We love the history of Brick House on Main.
BHOM was built in 1879 by lumber dealer Hezekiah Wardell and his wife, Sybilla. We are amazed at the construction, and we aren't the only ones. When a contractor inspected the home's structural integrity before we bought it, he told us, "I'm going to have to re-evaluate how I build a house. This one will still be here when the ones we're building today are all gone."
He's probably right. When we say BHOM has "solid brick construction", we mean that the exterior walls are three bricks thick. We mean that the main interior support walls of the home are solid brick and nearly 18" thick. The entire house sits on a sandstone foundation, with the original brick floor in the basement.

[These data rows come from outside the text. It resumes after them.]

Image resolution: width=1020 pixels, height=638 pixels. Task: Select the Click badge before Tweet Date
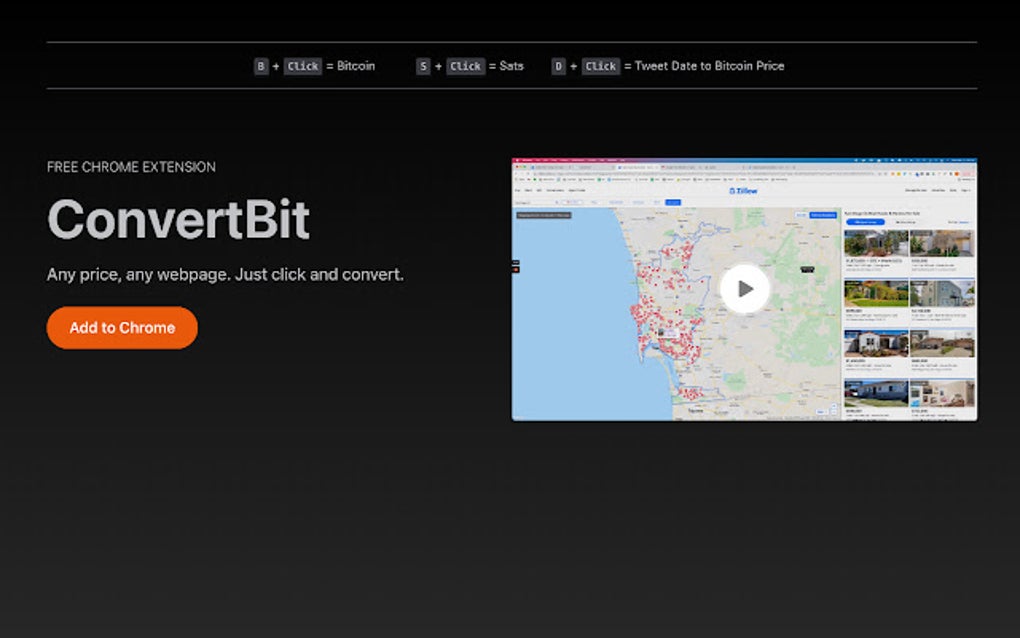point(600,66)
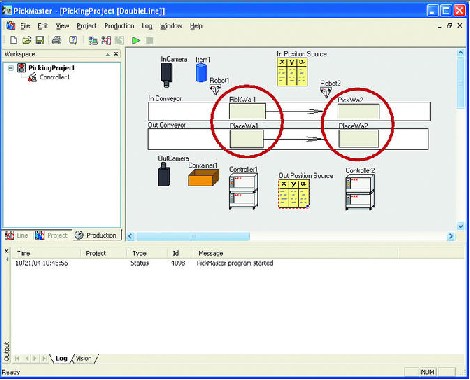Collapse the PickingProject1 tree node
The width and height of the screenshot is (470, 380).
click(x=11, y=68)
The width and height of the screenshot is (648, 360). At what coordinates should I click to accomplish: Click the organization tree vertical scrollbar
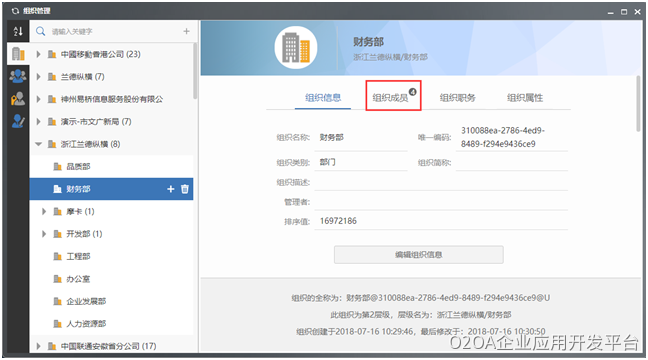click(x=195, y=70)
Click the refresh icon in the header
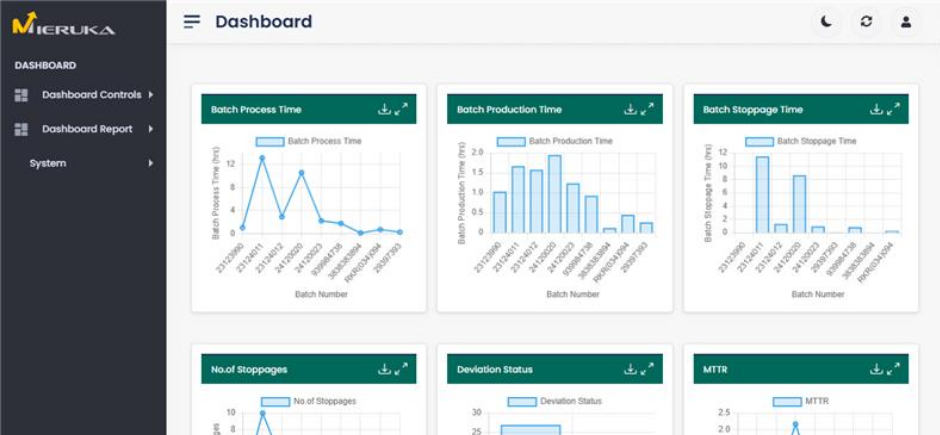This screenshot has height=435, width=940. coord(866,22)
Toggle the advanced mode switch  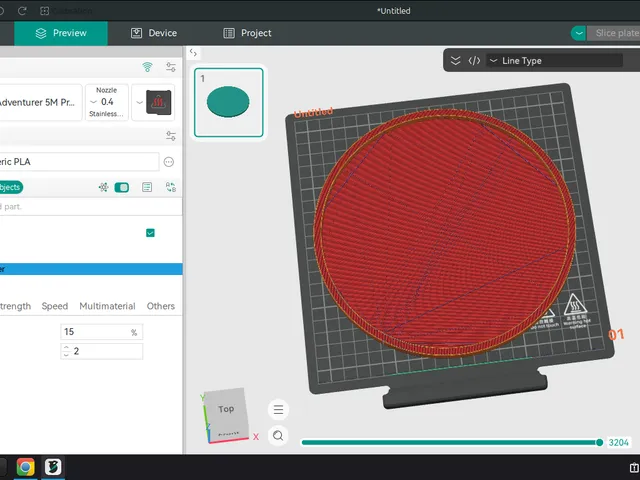tap(122, 187)
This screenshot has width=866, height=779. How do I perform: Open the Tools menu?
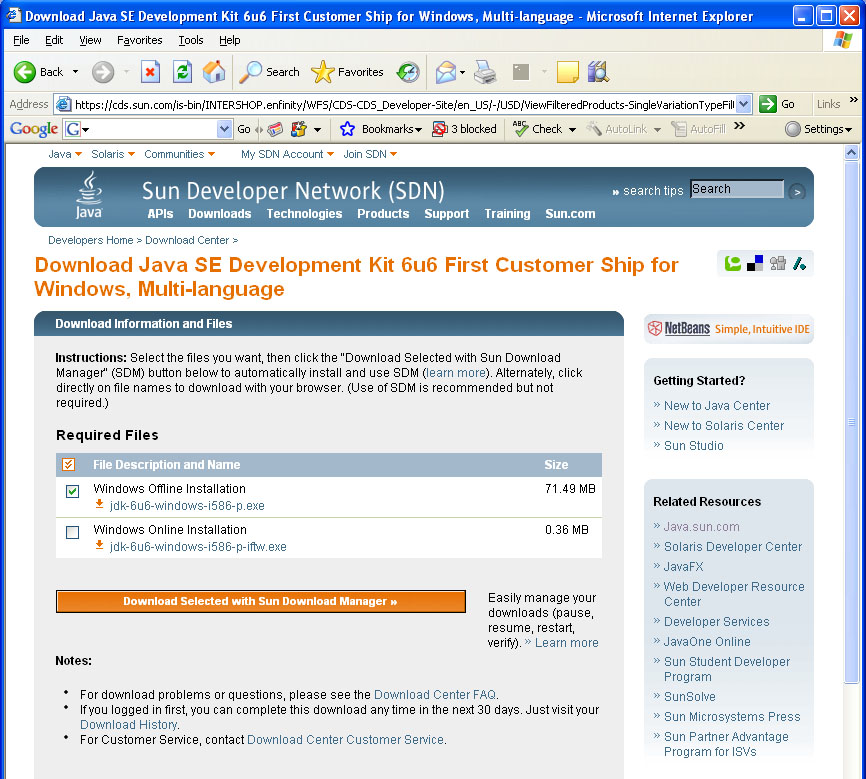(190, 40)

If you're an "old house geek" like we are, you'll love it here!
The Wardells included amazing wood treatments throughout the house and, fortunately, most of the wood was left unpainted through the years. Doors are all eight to ten feet tall, and nearly all of the original doors are intact. The walnut staircase survived decades of wear, carpet tacks & staples, and it's been refinished to look like new.
But we haven't told you the most amazing part of the house's history.
When the house left the Wardell family in the 1940s, it was sold to John Ridgway, owner of Ridgway Coal Company. During WWII he was unable to operate the mines because all able-bodied men were at war. He turned to farming as a way to make ends meet and to support the War Effort. The unoccupied house and nearby barn were turned into poultry houses for chickens and turkeys. When you see how lovely the home is, you won't believe chickens used to roost in the windowsills; but, if you tell any local resident that you're staying here, you'll probably hear, "Did anyone tell you about the chickens?"
As we removed carpeting to repair and refinish the floors, we found a large area of chicken scratches in the living room. We kept them as a reminder of the house's history.
The house remained in the Ridgway family, passing next to son Bill, and his new bride, Rose. Rose tells the story of how it took months of cleaning, scraping & scrubbing to make the house livable after the chickens were evicted. She and Bill enjoyed more than 50 years here before moving on.
That's the end of Brick House's history... or so we thought. As we hosted the local Heritage Home Christmas Tour in 2012, one visitor asked, "Did anyone tell you about the monkey?"
But that's a story for another time.